_Input records_
=======

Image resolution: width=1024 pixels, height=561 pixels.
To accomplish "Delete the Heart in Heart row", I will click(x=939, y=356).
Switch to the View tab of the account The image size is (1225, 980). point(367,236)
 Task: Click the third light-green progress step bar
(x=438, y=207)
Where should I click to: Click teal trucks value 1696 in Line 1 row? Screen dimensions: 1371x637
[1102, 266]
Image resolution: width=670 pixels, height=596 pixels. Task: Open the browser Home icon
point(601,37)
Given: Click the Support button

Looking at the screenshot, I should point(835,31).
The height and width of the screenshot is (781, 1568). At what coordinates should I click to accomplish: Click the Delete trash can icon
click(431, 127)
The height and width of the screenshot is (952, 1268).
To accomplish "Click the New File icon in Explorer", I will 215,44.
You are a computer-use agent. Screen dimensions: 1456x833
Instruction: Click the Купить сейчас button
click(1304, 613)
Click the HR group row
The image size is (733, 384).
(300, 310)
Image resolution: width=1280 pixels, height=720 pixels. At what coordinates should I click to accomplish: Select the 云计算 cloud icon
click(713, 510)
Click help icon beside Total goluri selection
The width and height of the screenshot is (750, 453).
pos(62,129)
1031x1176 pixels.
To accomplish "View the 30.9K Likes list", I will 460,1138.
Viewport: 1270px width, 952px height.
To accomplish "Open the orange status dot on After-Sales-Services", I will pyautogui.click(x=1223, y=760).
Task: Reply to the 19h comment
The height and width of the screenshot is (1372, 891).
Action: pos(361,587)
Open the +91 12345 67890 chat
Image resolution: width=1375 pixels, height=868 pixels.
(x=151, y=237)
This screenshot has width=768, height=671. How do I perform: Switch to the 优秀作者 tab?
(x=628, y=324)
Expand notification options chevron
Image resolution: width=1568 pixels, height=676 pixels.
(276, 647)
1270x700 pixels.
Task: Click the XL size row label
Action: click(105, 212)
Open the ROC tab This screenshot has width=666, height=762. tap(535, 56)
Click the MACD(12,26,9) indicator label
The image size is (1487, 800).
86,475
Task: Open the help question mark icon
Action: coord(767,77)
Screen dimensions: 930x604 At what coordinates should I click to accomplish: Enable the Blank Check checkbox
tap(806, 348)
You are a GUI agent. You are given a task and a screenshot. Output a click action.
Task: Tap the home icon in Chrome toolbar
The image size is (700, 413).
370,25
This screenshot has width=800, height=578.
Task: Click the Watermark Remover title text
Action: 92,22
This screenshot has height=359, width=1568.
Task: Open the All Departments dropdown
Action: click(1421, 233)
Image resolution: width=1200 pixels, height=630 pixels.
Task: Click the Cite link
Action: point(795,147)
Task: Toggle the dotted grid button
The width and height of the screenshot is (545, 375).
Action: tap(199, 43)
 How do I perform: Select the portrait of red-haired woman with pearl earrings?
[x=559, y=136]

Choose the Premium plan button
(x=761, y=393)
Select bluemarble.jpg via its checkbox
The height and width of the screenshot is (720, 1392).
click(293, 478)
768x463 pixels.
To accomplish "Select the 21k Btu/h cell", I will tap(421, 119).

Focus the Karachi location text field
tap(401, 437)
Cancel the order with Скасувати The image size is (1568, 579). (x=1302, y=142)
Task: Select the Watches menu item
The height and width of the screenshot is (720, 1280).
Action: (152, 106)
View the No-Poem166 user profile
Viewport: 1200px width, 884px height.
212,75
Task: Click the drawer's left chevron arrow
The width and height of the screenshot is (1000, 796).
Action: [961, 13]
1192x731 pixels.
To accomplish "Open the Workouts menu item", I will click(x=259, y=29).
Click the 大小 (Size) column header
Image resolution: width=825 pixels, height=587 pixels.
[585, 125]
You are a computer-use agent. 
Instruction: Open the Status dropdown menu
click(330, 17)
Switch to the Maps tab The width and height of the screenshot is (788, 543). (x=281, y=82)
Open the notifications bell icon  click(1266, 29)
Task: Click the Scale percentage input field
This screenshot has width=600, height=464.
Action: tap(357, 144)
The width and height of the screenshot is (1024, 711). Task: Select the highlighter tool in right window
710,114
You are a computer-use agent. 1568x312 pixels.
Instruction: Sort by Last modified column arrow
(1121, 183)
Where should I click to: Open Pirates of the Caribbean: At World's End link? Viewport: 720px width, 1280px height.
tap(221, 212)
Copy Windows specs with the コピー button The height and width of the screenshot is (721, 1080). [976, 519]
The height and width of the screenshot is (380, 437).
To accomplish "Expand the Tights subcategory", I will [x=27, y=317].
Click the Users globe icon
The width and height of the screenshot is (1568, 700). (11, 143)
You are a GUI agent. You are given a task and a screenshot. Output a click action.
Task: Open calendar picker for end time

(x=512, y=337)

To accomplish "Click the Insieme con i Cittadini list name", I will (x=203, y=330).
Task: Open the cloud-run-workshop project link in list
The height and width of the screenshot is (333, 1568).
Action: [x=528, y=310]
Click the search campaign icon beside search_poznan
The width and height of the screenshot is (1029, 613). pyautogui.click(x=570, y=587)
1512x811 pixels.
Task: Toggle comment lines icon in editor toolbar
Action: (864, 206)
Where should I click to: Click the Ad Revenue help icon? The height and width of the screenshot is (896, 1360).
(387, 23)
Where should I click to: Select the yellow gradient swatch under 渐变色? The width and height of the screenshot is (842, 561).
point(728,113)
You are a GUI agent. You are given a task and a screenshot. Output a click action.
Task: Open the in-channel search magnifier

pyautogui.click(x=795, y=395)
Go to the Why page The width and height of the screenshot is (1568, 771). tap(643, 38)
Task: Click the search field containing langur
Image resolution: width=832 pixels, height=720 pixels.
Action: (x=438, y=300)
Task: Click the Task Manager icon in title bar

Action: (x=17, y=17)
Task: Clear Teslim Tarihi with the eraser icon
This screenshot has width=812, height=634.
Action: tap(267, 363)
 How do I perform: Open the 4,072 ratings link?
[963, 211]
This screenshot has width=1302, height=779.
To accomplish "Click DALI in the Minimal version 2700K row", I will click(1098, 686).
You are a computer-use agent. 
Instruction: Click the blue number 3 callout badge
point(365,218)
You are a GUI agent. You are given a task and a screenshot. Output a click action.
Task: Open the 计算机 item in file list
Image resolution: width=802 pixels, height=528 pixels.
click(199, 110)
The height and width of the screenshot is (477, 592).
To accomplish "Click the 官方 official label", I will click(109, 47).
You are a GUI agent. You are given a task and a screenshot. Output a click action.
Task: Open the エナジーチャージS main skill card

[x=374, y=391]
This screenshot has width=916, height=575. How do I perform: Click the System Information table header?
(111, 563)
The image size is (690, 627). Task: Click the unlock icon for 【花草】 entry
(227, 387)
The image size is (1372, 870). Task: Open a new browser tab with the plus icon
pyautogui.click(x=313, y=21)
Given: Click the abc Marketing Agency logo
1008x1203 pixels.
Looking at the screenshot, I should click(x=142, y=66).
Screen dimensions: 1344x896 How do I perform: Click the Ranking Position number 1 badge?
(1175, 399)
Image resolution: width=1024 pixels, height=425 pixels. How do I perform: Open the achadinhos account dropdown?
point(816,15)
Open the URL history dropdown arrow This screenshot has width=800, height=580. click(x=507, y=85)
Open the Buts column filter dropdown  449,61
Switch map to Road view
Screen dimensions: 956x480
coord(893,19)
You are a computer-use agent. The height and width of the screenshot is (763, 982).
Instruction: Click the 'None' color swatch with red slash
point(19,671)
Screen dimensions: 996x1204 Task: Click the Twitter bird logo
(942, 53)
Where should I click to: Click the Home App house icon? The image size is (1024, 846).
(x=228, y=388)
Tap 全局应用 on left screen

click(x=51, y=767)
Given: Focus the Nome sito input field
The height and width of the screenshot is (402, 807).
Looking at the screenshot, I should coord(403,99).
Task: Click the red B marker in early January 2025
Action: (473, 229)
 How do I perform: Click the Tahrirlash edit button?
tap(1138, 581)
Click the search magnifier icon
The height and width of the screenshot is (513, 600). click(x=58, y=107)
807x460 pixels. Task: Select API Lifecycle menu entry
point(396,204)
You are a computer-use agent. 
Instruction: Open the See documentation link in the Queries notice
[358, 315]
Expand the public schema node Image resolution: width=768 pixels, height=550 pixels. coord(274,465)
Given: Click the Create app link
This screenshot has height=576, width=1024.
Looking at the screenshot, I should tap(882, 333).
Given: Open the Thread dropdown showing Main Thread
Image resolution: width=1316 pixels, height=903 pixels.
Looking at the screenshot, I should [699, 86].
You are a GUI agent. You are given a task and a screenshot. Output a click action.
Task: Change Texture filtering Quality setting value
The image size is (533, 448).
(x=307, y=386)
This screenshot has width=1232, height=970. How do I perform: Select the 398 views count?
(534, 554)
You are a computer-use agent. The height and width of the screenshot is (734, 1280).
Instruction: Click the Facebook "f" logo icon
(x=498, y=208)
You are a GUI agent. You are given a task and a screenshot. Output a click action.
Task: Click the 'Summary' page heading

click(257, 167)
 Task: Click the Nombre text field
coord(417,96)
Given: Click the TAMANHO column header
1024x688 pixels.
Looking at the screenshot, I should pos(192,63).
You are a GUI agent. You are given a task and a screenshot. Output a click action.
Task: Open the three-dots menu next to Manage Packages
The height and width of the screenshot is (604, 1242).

=======

_Requirement_
Respond with the lines above, from the one that holds "1024x688 pixels." to the end of the listing, each repeated exactly, and with no other material.

_Solved exercise_
1024x688 pixels.
Looking at the screenshot, I should pos(192,63).
You are a GUI agent. You are given a task and a screenshot. Output a click action.
Task: Open the three-dots menu next to Manage Packages
The height and width of the screenshot is (604, 1242).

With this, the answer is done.